GOAL 1: Copy the passage of the summary of the Joads' journey between "Tom learns that" and "that they must.", inclusive, substituting "Oregon" for "California".
GOAL 2: List the family members who arrive to greet Tom in the summary of the Joads' journey.
-- Begin EXTRACT PROVIDED --
Tom learns that many tenant farmers in Oklahoma are selling their belongings and traveling west to California, where there is rumored to be plenty of work. His family tells him that they are preparing to join this migration. Soon, several more family members arrive to greet Tom: Uncle John; Tom's younger sister, Ruthie; his younger brother, Winfield; his older sister, Rose of Sharon; and her husband, Connie. Rose of Sharon is pregnant. Casy asks if he can come with the Joads to California. The Joads welcome him, and they all load the truck. The Joads find it difficult to leave but feel that they must.
The Joads join numerous other migrants who are traveling down Highway 66 to California. At one point, the Joads stop their truck and meet a couple named Ivy and Sairy Wilson, who are repairing a car. Grampa is very sick and soon dies. The Wilsons help to bury him. The Joads and Wilsons decide to travel together to California. At an eatery on Highway 66, a waitress and cook show empathy for a migrant family, selling them food for a low price.
The Wilsons' car breaks down. Tom suggests a plan to fix the car, but it requires that the Joad family separate. Ma forcefully resists this plan, thereby taking a leadership role in the family. Tom implements a different plan to fix the car that keeps the family together.
The Joads and Wilsons arrive in California and are met with hostility from a policeman. Noah decides to stay by a river, leaving the family no choice but to go on without him. Sairy Wilson gets sick, causing the Wilsons to also stay behind. Ma worries about the family breaking up. Tom takes charge of the preparations for the trip across the desert. As the Joads cross the desert, Granma dies.
-- End EXTRACT PROVIDED --
-- Begin EXTRACTED MATERIAL --
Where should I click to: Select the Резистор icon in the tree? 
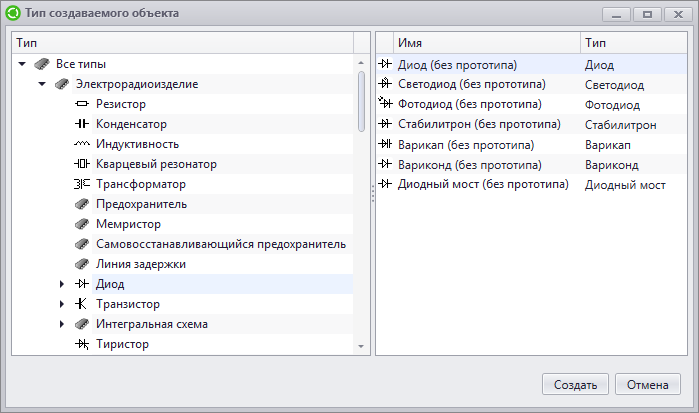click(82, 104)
-- End EXTRACTED MATERIAL --
-- Begin EXTRACTED MATERIAL --
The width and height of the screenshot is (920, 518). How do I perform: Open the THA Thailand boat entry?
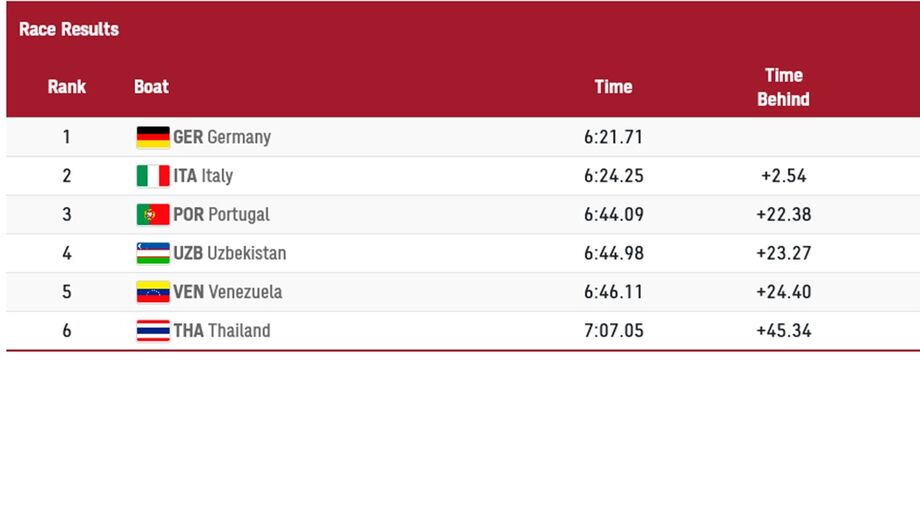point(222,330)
-- End EXTRACTED MATERIAL --
FINISHED ANSWER 1:
Tom learns that many tenant farmers in Oklahoma are selling their belongings and traveling west to Oregon, where there is rumored to be plenty of work. His family tells him that they are preparing to join this migration. Soon, several more family members arrive to greet Tom: Uncle John; Tom's younger sister, Ruthie; his younger brother, Winfield; his older sister, Rose of Sharon; and her husband, Connie. Rose of Sharon is pregnant. Casy asks if he can come with the Joads to Oregon. The Joads welcome him, and they all load the truck. The Joads find it difficult to leave but feel that they must.

FINISHED ANSWER 2:
Uncle John
Ruthie
Winfield
Rose of Sharon
Connie